Write out, word for word, every line in the data below from the one containing "Open the Raportit menu chevron" to the one containing "Image resolution: width=2576", both of them included.

========================================================================

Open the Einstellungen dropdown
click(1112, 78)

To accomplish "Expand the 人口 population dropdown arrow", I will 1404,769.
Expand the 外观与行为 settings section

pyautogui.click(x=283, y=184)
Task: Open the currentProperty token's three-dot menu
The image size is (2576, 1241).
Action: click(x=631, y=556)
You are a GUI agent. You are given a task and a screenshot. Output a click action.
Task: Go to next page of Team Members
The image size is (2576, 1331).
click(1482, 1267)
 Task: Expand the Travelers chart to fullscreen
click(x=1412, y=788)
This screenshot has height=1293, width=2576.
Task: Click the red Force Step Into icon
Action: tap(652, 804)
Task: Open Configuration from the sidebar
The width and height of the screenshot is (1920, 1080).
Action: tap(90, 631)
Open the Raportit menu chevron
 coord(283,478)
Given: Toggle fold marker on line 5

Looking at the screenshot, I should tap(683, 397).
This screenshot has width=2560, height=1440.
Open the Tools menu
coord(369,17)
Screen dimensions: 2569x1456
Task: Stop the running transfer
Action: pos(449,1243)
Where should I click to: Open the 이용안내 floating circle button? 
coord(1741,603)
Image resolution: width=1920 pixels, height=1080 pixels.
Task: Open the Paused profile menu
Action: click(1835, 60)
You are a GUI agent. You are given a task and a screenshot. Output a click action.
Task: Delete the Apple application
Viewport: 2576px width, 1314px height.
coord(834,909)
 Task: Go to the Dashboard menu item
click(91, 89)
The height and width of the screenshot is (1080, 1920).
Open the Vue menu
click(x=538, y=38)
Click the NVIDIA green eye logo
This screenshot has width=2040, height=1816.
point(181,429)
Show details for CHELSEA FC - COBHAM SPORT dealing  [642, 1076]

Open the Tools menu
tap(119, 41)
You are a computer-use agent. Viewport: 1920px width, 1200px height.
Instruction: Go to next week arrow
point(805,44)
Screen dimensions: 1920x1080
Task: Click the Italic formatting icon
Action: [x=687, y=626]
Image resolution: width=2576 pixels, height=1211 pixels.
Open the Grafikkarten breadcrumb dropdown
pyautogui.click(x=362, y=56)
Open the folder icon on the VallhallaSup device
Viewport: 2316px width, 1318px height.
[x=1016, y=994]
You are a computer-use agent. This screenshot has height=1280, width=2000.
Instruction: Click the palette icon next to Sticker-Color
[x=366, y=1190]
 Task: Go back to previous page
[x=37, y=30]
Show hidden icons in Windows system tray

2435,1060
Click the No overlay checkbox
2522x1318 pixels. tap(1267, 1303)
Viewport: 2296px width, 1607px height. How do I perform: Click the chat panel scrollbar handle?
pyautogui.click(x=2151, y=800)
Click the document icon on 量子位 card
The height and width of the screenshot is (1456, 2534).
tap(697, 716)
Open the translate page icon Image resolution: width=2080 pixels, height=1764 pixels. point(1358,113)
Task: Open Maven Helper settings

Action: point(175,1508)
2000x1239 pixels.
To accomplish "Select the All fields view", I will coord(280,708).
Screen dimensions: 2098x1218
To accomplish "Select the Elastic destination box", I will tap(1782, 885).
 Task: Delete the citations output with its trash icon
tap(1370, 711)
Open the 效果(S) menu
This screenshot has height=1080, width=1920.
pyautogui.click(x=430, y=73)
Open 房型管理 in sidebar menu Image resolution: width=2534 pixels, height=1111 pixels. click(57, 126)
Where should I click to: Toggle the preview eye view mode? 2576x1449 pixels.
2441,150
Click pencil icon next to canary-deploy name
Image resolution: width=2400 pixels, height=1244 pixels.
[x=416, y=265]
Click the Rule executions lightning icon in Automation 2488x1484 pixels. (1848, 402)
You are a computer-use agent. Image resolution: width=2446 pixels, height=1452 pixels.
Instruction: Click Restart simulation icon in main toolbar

========================================================================

■ **Answer to the problem**:
Open the Raportit menu chevron
 coord(283,478)
Given: Toggle fold marker on line 5

Looking at the screenshot, I should tap(683, 397).
This screenshot has width=2560, height=1440.
Open the Tools menu
coord(369,17)
Screen dimensions: 2569x1456
Task: Stop the running transfer
Action: pos(449,1243)
Where should I click to: Open the 이용안내 floating circle button? 
coord(1741,603)
Image resolution: width=1920 pixels, height=1080 pixels.
Task: Open the Paused profile menu
Action: click(1835, 60)
You are a GUI agent. You are given a task and a screenshot. Output a click action.
Task: Delete the Apple application
Viewport: 2576px width, 1314px height.
coord(834,909)
 Task: Go to the Dashboard menu item
click(91, 89)
The height and width of the screenshot is (1080, 1920).
Open the Vue menu
click(x=538, y=38)
Click the NVIDIA green eye logo
This screenshot has width=2040, height=1816.
point(181,429)
Show details for CHELSEA FC - COBHAM SPORT dealing  [642, 1076]

Open the Tools menu
tap(119, 41)
You are a computer-use agent. Viewport: 1920px width, 1200px height.
Instruction: Go to next week arrow
point(805,44)
Screen dimensions: 1920x1080
Task: Click the Italic formatting icon
Action: [x=687, y=626]
Image resolution: width=2576 pixels, height=1211 pixels.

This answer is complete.